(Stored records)
.....
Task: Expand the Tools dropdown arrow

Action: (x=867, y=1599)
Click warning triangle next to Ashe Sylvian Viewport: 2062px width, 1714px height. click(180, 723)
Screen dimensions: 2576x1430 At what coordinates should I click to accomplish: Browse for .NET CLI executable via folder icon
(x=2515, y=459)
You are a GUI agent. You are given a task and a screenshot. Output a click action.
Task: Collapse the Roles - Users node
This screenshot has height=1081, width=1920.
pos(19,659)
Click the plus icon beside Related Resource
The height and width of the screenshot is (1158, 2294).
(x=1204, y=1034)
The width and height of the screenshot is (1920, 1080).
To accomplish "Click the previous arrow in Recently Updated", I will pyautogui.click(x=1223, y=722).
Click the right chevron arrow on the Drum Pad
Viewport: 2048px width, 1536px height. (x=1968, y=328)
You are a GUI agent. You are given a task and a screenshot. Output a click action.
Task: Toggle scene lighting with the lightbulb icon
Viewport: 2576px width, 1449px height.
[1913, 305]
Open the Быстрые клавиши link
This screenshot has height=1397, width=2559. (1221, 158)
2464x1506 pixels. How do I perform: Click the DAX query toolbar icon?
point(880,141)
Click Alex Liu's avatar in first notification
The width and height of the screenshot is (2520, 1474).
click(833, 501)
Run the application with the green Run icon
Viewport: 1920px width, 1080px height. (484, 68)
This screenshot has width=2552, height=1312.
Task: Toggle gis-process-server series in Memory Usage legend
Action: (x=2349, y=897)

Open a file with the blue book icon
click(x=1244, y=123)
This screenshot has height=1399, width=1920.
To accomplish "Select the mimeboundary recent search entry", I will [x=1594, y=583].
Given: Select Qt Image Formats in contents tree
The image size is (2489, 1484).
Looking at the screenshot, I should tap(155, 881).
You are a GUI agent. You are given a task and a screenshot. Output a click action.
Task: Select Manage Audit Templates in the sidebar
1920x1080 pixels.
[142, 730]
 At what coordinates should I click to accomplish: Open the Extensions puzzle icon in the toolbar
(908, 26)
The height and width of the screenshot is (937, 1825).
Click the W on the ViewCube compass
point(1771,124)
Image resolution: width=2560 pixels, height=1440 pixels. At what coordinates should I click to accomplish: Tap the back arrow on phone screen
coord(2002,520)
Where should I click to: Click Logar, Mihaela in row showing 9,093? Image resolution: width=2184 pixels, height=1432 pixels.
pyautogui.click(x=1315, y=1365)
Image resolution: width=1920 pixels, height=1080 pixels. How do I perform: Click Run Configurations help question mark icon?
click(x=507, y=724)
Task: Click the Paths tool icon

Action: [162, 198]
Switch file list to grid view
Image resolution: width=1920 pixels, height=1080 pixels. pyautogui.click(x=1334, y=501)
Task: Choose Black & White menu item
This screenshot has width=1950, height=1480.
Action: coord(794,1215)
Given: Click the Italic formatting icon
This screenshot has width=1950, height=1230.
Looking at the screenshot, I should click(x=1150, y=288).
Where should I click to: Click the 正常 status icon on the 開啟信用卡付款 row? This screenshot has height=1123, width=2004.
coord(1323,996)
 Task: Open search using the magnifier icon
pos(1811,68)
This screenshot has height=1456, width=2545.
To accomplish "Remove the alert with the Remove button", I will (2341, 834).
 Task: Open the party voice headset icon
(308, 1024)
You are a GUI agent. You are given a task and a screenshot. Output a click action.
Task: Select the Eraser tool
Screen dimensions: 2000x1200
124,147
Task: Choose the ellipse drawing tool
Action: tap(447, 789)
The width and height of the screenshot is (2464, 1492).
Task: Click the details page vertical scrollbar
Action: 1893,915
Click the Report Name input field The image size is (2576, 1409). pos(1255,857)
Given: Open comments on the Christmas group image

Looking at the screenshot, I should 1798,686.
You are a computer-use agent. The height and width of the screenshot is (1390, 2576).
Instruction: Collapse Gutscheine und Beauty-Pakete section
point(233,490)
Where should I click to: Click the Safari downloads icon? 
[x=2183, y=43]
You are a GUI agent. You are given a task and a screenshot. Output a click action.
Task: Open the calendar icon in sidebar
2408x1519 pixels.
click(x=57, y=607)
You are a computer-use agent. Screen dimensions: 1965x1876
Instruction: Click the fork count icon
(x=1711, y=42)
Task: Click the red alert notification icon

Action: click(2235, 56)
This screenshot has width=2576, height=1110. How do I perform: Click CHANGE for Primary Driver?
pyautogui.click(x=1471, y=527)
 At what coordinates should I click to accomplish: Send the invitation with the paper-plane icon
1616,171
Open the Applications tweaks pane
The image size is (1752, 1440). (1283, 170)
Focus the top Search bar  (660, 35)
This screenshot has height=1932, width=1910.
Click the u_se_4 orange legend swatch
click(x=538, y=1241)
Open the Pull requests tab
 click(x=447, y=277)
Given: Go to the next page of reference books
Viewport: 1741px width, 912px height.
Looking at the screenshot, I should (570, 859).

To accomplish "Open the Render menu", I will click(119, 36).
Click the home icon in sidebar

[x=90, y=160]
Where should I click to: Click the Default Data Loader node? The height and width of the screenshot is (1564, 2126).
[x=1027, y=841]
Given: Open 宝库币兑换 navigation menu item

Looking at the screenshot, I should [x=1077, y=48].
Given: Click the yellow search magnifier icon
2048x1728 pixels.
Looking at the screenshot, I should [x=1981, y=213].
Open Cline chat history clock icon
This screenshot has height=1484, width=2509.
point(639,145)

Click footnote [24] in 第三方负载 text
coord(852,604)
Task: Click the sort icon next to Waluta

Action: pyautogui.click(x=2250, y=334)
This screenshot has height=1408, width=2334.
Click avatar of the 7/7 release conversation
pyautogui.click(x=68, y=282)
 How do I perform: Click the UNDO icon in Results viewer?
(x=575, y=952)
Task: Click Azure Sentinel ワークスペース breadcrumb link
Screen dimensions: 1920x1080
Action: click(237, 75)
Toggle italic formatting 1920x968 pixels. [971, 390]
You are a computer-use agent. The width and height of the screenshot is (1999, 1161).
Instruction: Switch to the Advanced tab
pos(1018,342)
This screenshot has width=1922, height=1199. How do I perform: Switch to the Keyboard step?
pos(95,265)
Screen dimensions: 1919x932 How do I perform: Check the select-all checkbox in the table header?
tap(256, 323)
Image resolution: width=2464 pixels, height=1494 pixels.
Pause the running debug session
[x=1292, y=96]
.....
* _What you will do_: Your answer should be the lines from the one containing "Screen dimensions: 1920x1080" to the end of the entries above, restated exactly and alone.

* _Problem solution_:
Screen dimensions: 1920x1080
Action: click(237, 75)
Toggle italic formatting 1920x968 pixels. [971, 390]
You are a computer-use agent. The width and height of the screenshot is (1999, 1161).
Instruction: Switch to the Advanced tab
pos(1018,342)
This screenshot has width=1922, height=1199. How do I perform: Switch to the Keyboard step?
pos(95,265)
Screen dimensions: 1919x932 How do I perform: Check the select-all checkbox in the table header?
tap(256, 323)
Image resolution: width=2464 pixels, height=1494 pixels.
Pause the running debug session
[x=1292, y=96]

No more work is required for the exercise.